EXERCISE DIRECTIONS
Repeat the listing below verbatim, without its images.

MATERIAL PROVIDED
:::
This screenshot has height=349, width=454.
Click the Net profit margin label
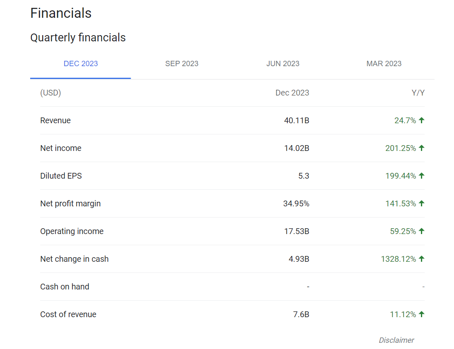[70, 204]
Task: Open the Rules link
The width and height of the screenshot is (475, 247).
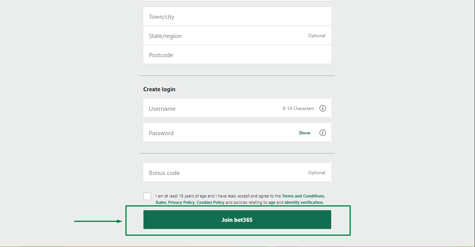Action: pyautogui.click(x=161, y=202)
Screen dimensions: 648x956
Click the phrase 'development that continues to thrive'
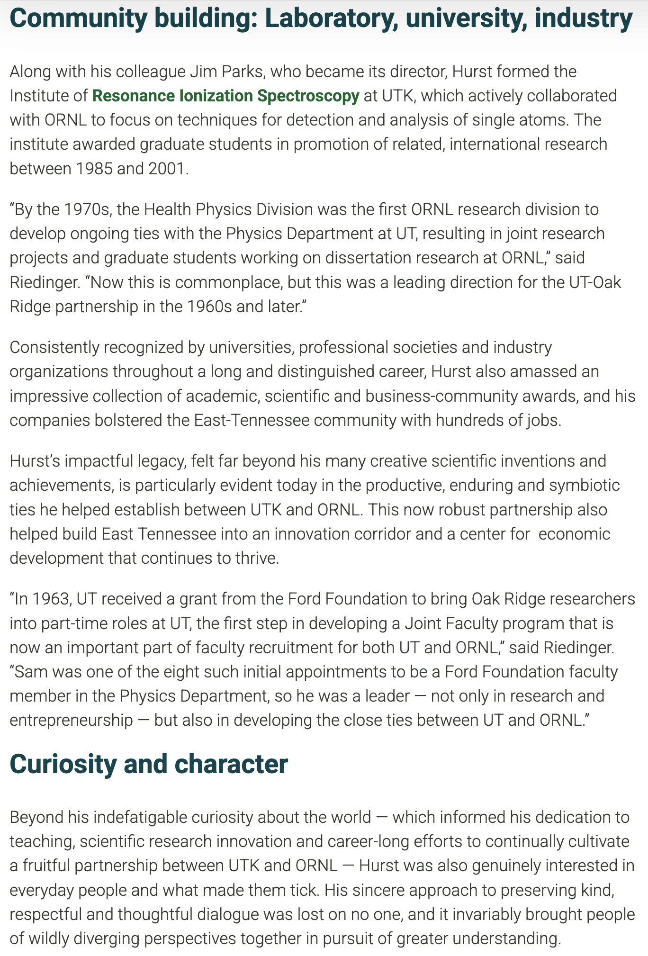point(144,558)
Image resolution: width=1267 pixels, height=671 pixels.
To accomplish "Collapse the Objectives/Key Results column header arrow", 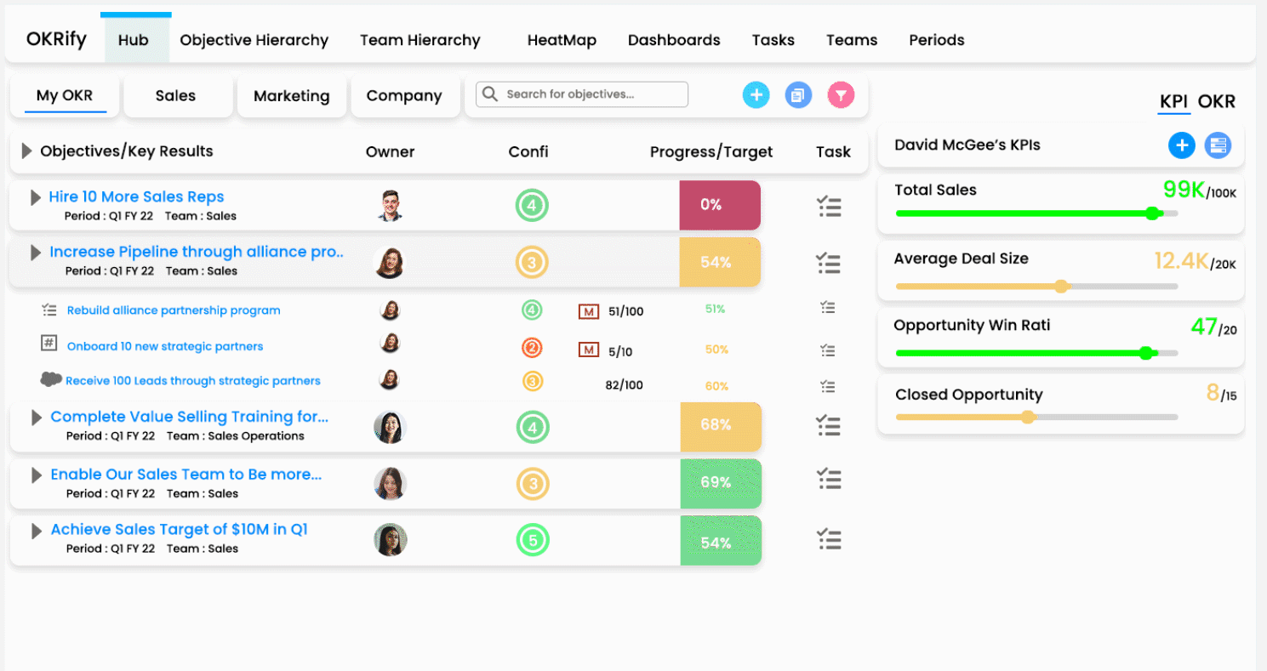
:::
EXERCISE RESULT
This screenshot has height=349, width=454.
Click the Net profit margin label
[70, 204]
Task: Open the Rules link
The width and height of the screenshot is (475, 247).
Action: pyautogui.click(x=161, y=202)
Screen dimensions: 648x956
Click the phrase 'development that continues to thrive'
point(144,558)
Image resolution: width=1267 pixels, height=671 pixels.
To accomplish "Collapse the Objectives/Key Results column header arrow", 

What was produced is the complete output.